EXERCISE DATA section start
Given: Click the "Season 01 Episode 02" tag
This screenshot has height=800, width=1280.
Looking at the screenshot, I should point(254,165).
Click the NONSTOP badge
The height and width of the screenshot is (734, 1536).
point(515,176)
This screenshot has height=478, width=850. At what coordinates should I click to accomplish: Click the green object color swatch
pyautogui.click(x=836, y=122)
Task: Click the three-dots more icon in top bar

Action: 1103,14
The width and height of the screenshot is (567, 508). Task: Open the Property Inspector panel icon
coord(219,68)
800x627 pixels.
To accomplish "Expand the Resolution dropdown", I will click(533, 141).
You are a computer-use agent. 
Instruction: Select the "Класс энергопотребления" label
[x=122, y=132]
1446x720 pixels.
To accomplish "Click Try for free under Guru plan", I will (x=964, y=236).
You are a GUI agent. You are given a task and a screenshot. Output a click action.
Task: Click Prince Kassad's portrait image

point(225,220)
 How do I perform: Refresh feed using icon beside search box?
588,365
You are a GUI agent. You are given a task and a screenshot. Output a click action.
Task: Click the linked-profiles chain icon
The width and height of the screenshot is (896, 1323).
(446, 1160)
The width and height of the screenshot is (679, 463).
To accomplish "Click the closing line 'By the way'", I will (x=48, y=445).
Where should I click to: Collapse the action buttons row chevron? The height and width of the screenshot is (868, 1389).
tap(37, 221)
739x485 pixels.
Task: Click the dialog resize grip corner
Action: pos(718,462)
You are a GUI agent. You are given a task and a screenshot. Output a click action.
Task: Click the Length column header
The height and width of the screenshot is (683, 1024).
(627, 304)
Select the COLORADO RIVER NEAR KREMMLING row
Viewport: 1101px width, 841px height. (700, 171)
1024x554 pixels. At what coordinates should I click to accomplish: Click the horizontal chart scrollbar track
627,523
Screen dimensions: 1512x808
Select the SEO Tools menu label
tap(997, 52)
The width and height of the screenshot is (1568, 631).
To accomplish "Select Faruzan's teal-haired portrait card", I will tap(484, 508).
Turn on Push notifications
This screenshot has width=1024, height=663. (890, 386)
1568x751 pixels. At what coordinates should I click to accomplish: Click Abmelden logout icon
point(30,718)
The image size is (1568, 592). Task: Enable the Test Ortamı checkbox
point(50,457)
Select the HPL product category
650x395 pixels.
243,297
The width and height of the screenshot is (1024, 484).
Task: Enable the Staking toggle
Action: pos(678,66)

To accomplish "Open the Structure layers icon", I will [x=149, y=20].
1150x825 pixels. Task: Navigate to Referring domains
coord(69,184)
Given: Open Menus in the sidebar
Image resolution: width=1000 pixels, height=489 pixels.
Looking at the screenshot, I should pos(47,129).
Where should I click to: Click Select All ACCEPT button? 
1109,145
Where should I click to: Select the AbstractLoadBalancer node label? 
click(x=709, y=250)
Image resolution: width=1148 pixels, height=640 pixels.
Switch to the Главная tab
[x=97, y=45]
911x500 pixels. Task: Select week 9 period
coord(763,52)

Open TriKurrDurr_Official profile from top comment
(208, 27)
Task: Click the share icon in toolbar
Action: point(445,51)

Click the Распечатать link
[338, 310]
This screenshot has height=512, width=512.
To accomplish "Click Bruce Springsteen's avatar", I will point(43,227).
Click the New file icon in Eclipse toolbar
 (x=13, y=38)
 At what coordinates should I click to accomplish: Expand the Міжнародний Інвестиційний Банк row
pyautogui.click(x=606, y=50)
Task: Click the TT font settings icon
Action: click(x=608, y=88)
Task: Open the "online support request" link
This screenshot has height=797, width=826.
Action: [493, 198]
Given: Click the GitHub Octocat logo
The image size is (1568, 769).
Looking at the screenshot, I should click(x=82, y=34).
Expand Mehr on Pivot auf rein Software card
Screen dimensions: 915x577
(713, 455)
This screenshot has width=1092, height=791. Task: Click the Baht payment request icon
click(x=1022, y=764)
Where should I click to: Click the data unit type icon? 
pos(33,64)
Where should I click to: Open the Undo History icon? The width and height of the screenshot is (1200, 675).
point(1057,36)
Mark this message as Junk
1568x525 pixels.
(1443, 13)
EXERCISE DATA section end
EXERCISE DETAILS » Every entry, from first to last, should be written out exactly.

THE COMPLETED TASK »
Given: Click the "Season 01 Episode 02" tag
This screenshot has height=800, width=1280.
Looking at the screenshot, I should point(254,165).
Click the NONSTOP badge
The height and width of the screenshot is (734, 1536).
point(515,176)
This screenshot has height=478, width=850. At what coordinates should I click to accomplish: Click the green object color swatch
pyautogui.click(x=836, y=122)
Task: Click the three-dots more icon in top bar

Action: 1103,14
The width and height of the screenshot is (567, 508). Task: Open the Property Inspector panel icon
coord(219,68)
800x627 pixels.
To accomplish "Expand the Resolution dropdown", I will click(533, 141).
You are a computer-use agent. 
Instruction: Select the "Класс энергопотребления" label
[x=122, y=132]
1446x720 pixels.
To accomplish "Click Try for free under Guru plan", I will (x=964, y=236).
You are a GUI agent. You are given a task and a screenshot. Output a click action.
Task: Click Prince Kassad's portrait image

point(225,220)
 How do I perform: Refresh feed using icon beside search box?
588,365
You are a GUI agent. You are given a task and a screenshot. Output a click action.
Task: Click the linked-profiles chain icon
The width and height of the screenshot is (896, 1323).
(446, 1160)
The width and height of the screenshot is (679, 463).
To accomplish "Click the closing line 'By the way'", I will (x=48, y=445).
Where should I click to: Collapse the action buttons row chevron? The height and width of the screenshot is (868, 1389).
tap(37, 221)
739x485 pixels.
Task: Click the dialog resize grip corner
Action: pos(718,462)
You are a GUI agent. You are given a task and a screenshot. Output a click action.
Task: Click the Length column header
The height and width of the screenshot is (683, 1024).
(627, 304)
Select the COLORADO RIVER NEAR KREMMLING row
Viewport: 1101px width, 841px height. (700, 171)
1024x554 pixels. At what coordinates should I click to accomplish: Click the horizontal chart scrollbar track
627,523
Screen dimensions: 1512x808
Select the SEO Tools menu label
tap(997, 52)
The width and height of the screenshot is (1568, 631).
To accomplish "Select Faruzan's teal-haired portrait card", I will tap(484, 508).
Turn on Push notifications
This screenshot has width=1024, height=663. (890, 386)
1568x751 pixels. At what coordinates should I click to accomplish: Click Abmelden logout icon
point(30,718)
The image size is (1568, 592). Task: Enable the Test Ortamı checkbox
point(50,457)
Select the HPL product category
650x395 pixels.
243,297
The width and height of the screenshot is (1024, 484).
Task: Enable the Staking toggle
Action: pos(678,66)

To accomplish "Open the Structure layers icon", I will [x=149, y=20].
1150x825 pixels. Task: Navigate to Referring domains
coord(69,184)
Given: Open Menus in the sidebar
Image resolution: width=1000 pixels, height=489 pixels.
Looking at the screenshot, I should pos(47,129).
Where should I click to: Click Select All ACCEPT button? 
1109,145
Where should I click to: Select the AbstractLoadBalancer node label? 
click(x=709, y=250)
Image resolution: width=1148 pixels, height=640 pixels.
Switch to the Главная tab
[x=97, y=45]
911x500 pixels. Task: Select week 9 period
coord(763,52)

Open TriKurrDurr_Official profile from top comment
(208, 27)
Task: Click the share icon in toolbar
Action: point(445,51)

Click the Распечатать link
[338, 310]
This screenshot has height=512, width=512.
To accomplish "Click Bruce Springsteen's avatar", I will point(43,227).
Click the New file icon in Eclipse toolbar
 (x=13, y=38)
 At what coordinates should I click to accomplish: Expand the Міжнародний Інвестиційний Банк row
pyautogui.click(x=606, y=50)
Task: Click the TT font settings icon
Action: click(x=608, y=88)
Task: Open the "online support request" link
This screenshot has height=797, width=826.
Action: [493, 198]
Given: Click the GitHub Octocat logo
The image size is (1568, 769).
Looking at the screenshot, I should click(x=82, y=34).
Expand Mehr on Pivot auf rein Software card
Screen dimensions: 915x577
(713, 455)
This screenshot has width=1092, height=791. Task: Click the Baht payment request icon
click(x=1022, y=764)
Where should I click to: Click the data unit type icon? 
pos(33,64)
Where should I click to: Open the Undo History icon? The width and height of the screenshot is (1200, 675).
point(1057,36)
Mark this message as Junk
1568x525 pixels.
(1443, 13)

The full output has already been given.